◆ Exercise goal
Beginning with the line that has "The image size", write out each line down to the end of the records below exactly, and include no pictures.

───── Provided records

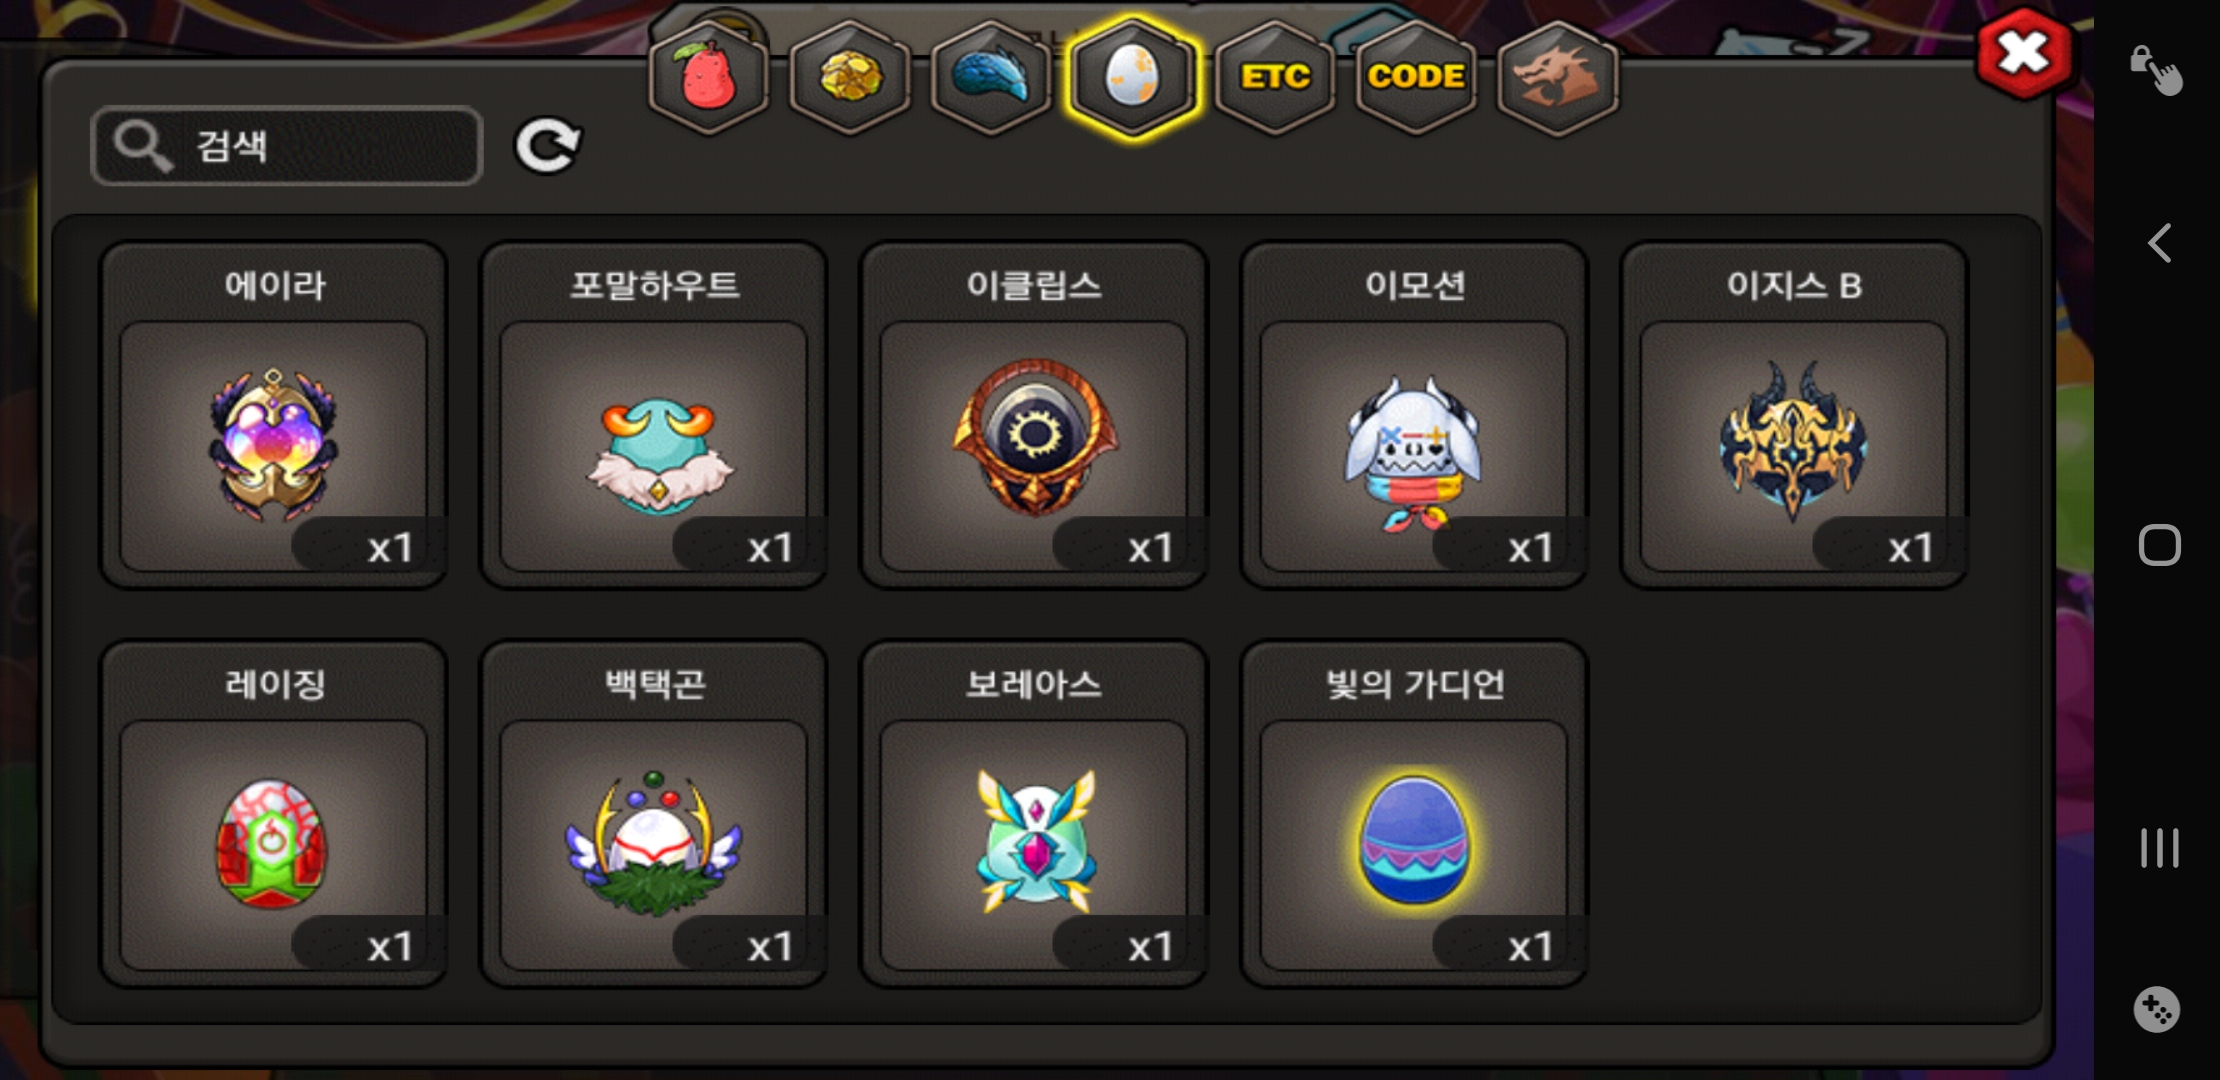The height and width of the screenshot is (1080, 2220).
Task: Select the 포말하우트 egg item
Action: pos(653,415)
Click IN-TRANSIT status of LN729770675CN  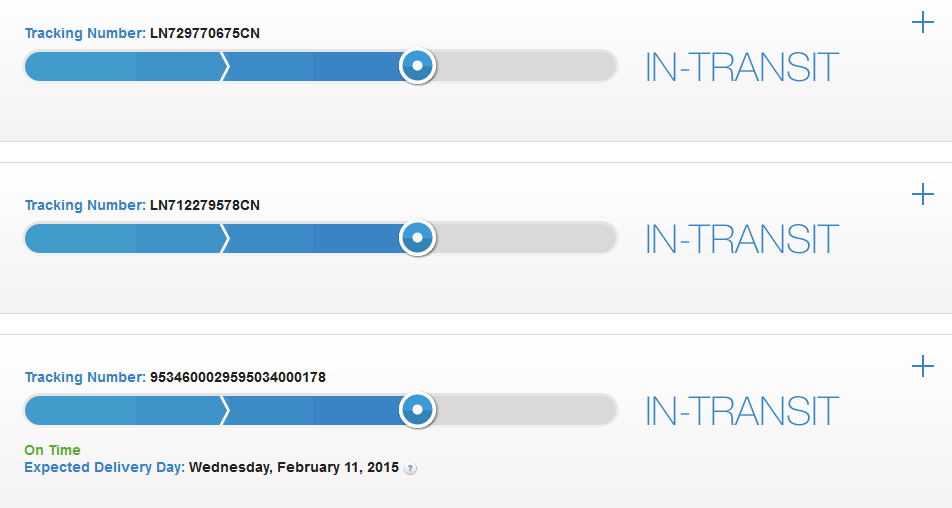(x=741, y=68)
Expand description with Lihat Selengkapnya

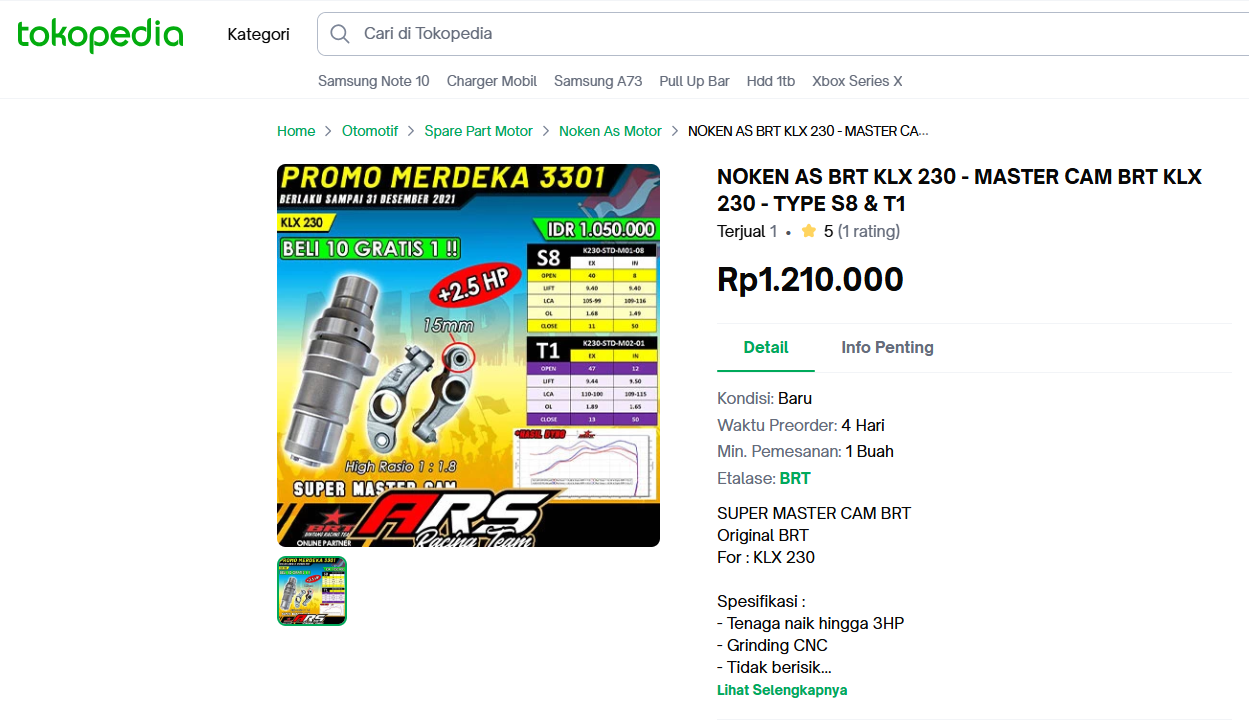[782, 690]
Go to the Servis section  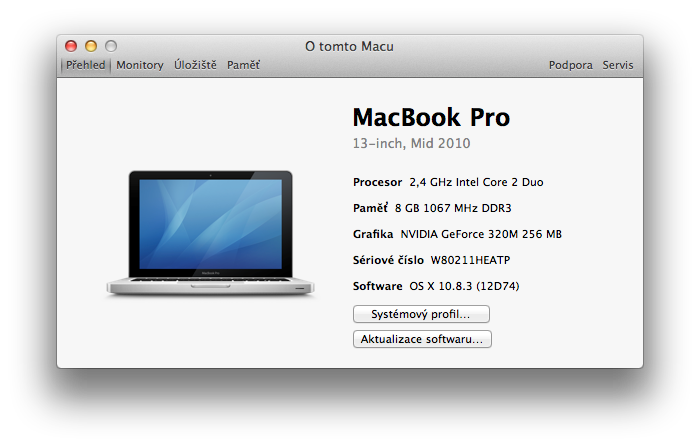click(x=618, y=65)
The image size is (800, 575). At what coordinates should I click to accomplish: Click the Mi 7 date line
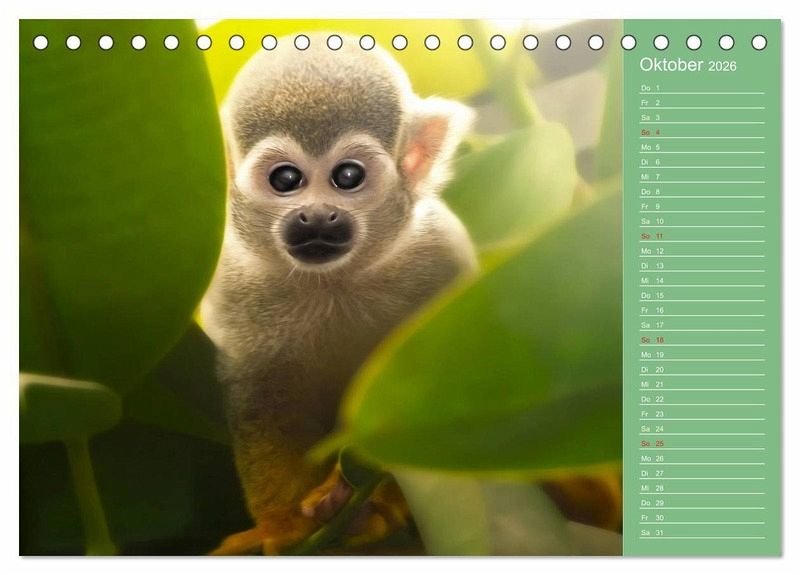tap(701, 177)
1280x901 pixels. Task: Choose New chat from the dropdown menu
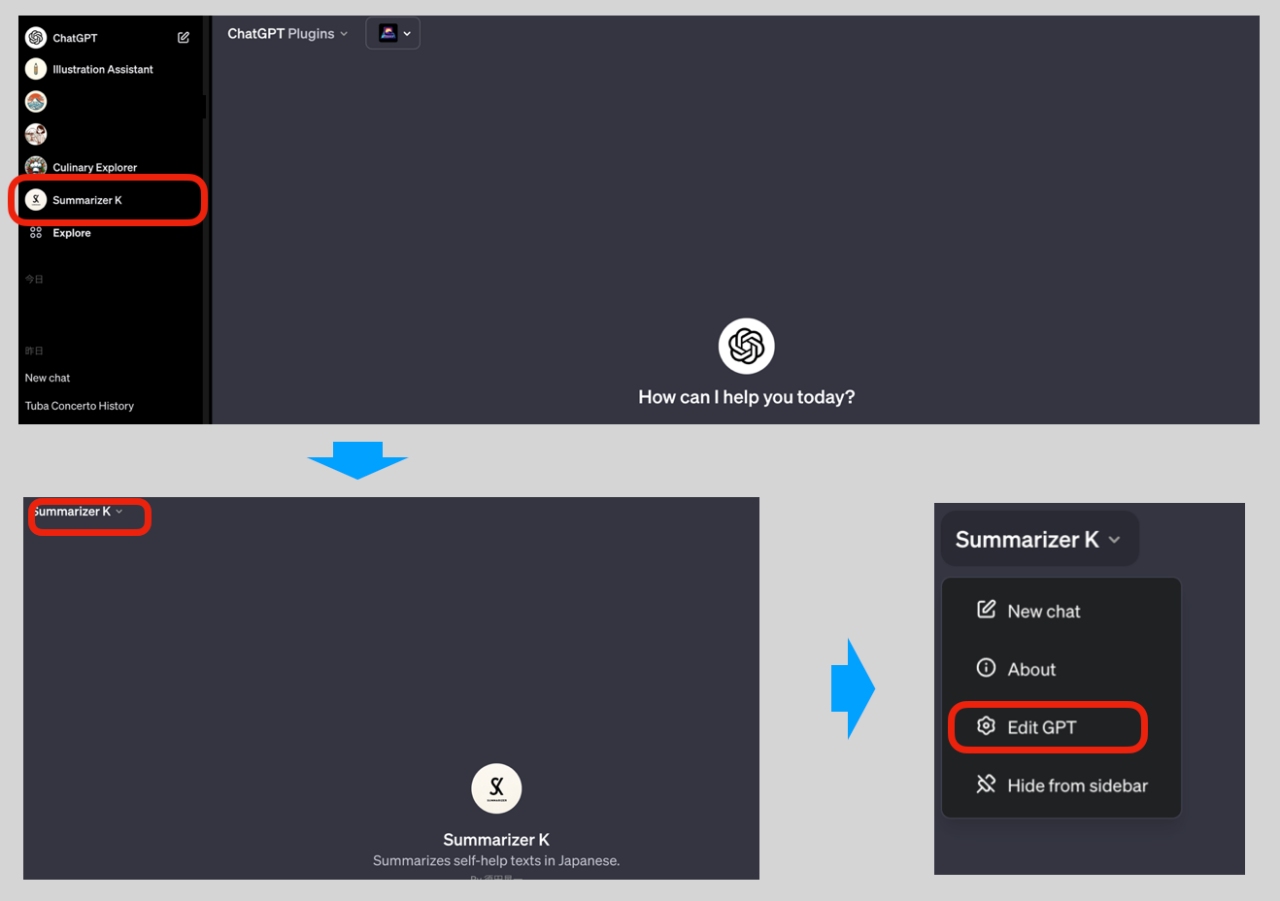pyautogui.click(x=1043, y=611)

──────────

◆ Output for this task
The image size is (800, 575). At what coordinates should I click to accomplish: Click the Mi 7 date line
tap(701, 177)
1280x901 pixels. Task: Choose New chat from the dropdown menu
pyautogui.click(x=1043, y=611)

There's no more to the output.